Pour l'année 2018, vos rapporteurs spéciaux vous proposent un amendement tendant à porter les crédits du Fisac à 30 millions d'euros, afin de redonner à cet outil les moyens de ses ambitions. Une partie de cette enveloppe serait réservée aux aides aux stations-services de proximité , qui ne font plus l'objet d'un dispositif spécifique depuis la suppression du Comité Professionnel de Distribution de Carburants (CPDC) en 2015, alors même que leur nombre diminue chaque année de façon préoccupante, au profit notamment des stations adossées aux grandes et moyennes surfaces. La France, qui comptait 33 000 stations-service traditionnelles en 1985, n'en compte plus que 5 347 aujourd'hui. Quelque 320 stations-service ont fermé en 2016.

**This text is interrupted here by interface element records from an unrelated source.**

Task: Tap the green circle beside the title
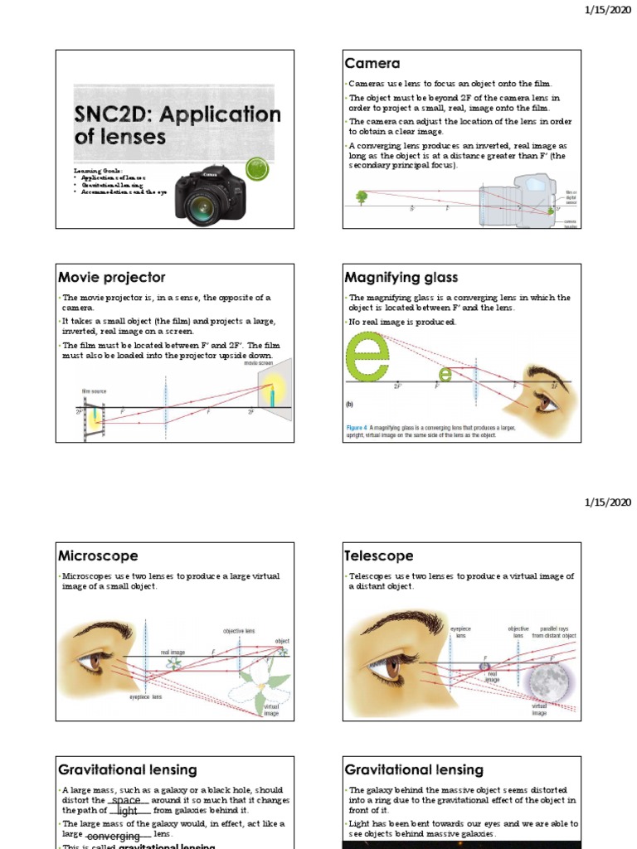pos(260,167)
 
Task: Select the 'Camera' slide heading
pos(372,64)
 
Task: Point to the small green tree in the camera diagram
pos(362,197)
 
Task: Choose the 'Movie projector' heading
pos(111,277)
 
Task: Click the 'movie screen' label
pos(260,363)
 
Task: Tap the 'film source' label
pos(93,391)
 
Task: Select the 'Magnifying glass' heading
pos(401,277)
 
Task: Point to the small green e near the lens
pos(445,375)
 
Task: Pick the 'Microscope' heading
pos(98,555)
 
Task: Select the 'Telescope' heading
pos(379,555)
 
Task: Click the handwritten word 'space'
pos(126,799)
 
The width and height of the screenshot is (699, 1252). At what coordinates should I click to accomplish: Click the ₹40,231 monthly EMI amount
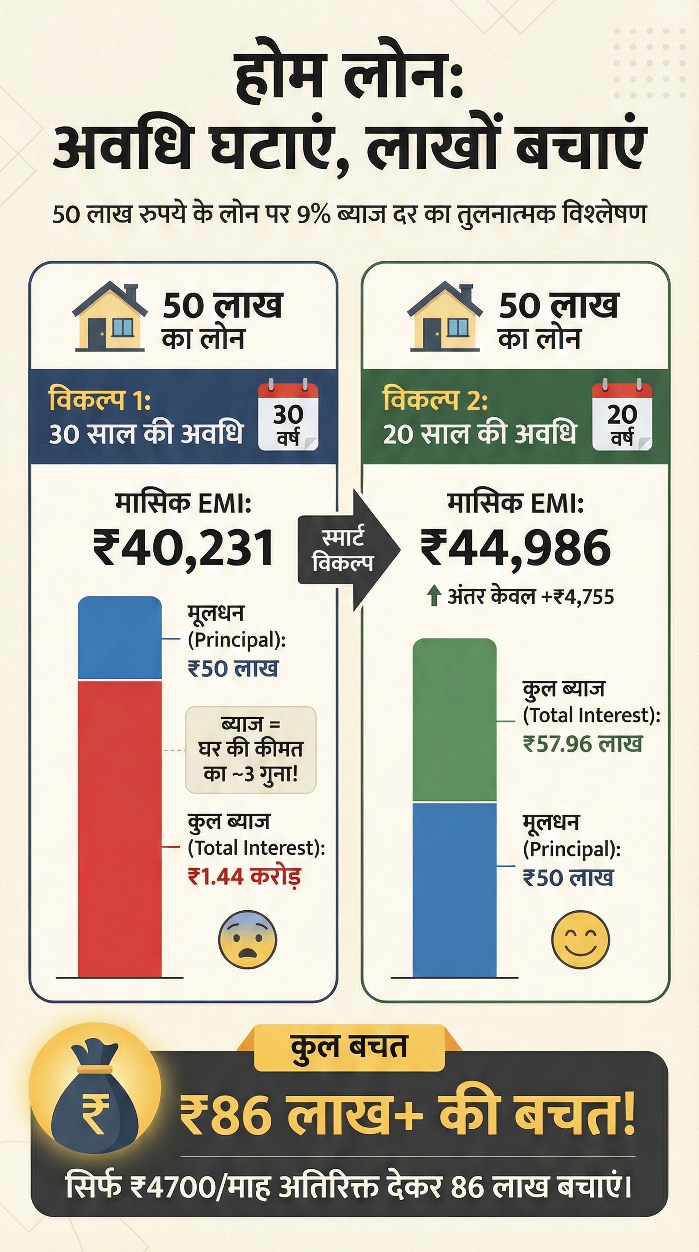(x=184, y=548)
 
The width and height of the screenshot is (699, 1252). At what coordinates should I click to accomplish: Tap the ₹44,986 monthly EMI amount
(x=515, y=548)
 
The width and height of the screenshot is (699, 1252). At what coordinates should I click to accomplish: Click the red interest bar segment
(x=120, y=826)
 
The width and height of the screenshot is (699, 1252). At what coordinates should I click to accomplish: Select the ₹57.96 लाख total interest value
(x=582, y=744)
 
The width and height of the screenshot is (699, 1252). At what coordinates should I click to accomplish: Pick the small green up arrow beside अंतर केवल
(x=434, y=596)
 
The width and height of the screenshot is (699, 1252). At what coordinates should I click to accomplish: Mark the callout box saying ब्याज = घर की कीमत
(x=251, y=749)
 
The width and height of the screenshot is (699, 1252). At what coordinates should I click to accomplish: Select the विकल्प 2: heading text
(x=435, y=400)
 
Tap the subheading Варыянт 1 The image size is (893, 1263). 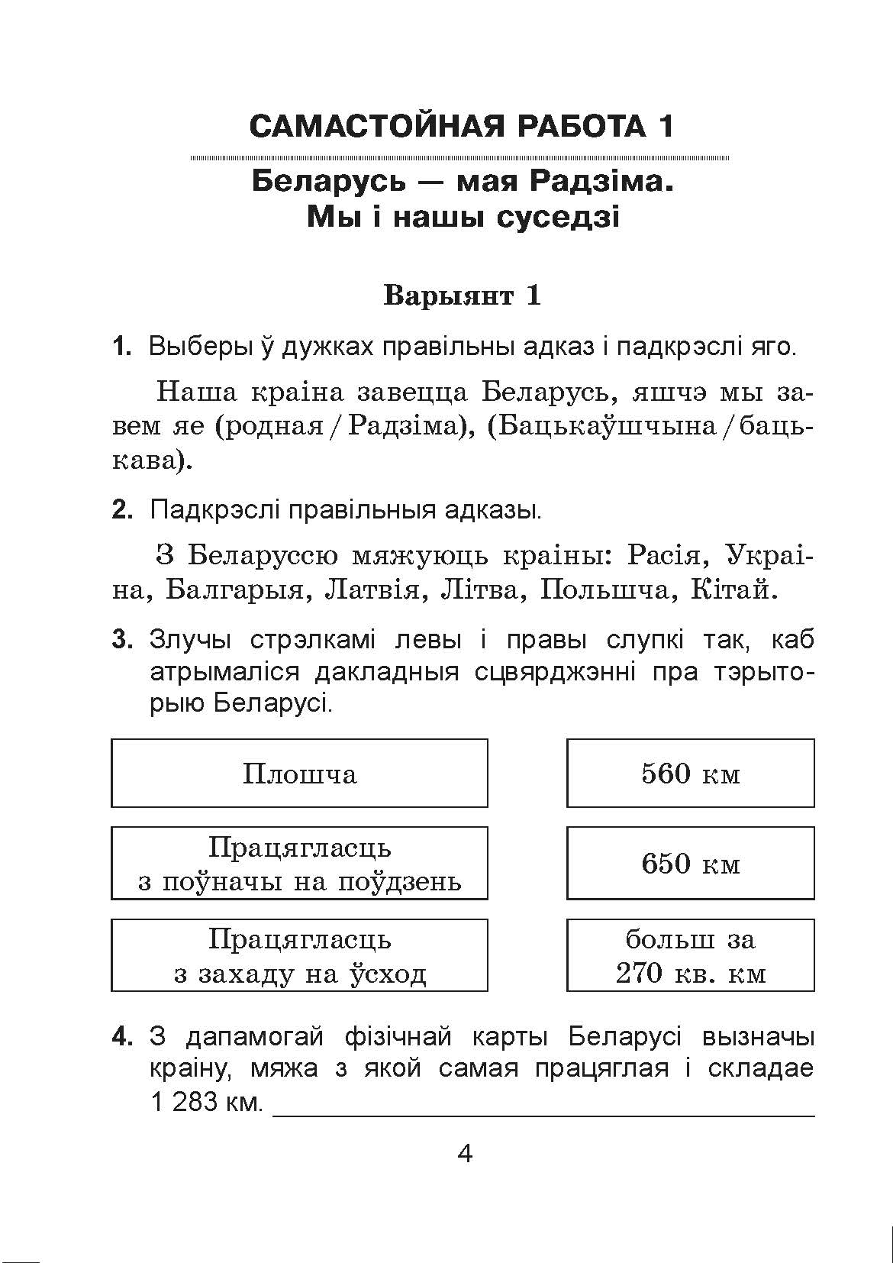[462, 296]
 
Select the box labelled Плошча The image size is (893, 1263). [299, 774]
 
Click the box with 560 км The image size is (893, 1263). [690, 774]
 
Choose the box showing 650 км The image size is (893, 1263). [690, 864]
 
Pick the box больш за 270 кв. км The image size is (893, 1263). [690, 955]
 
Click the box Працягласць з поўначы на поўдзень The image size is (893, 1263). [299, 864]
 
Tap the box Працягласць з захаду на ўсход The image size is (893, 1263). [299, 955]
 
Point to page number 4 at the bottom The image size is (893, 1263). [465, 1153]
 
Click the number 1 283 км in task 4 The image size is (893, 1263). [206, 1103]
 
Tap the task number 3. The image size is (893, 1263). [122, 640]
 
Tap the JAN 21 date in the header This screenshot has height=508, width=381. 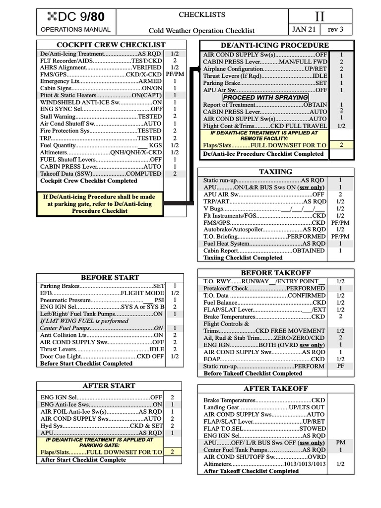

* 7 Loi n° 89-1008 du 31 décembre 1989 relative au développement des entreprises commerciales et artisanales et à l'amélioration de leur environnement économique, juridique et social.

* 8 Dans un référé du 31 juillet 2014, la Cour des comptes insistait notamment sur la lourdeur de la « double instruction » des dossiers, au niveau local puis au niveau national, ainsi que sur le saupoudrage et les effets d'aubaine des subventions.

* 9 Dans le cadre de la loi n° 2014-626 18 juin 2014 relative à l'artisanat, au commerce et aux très petites entreprises (loi ACTPE).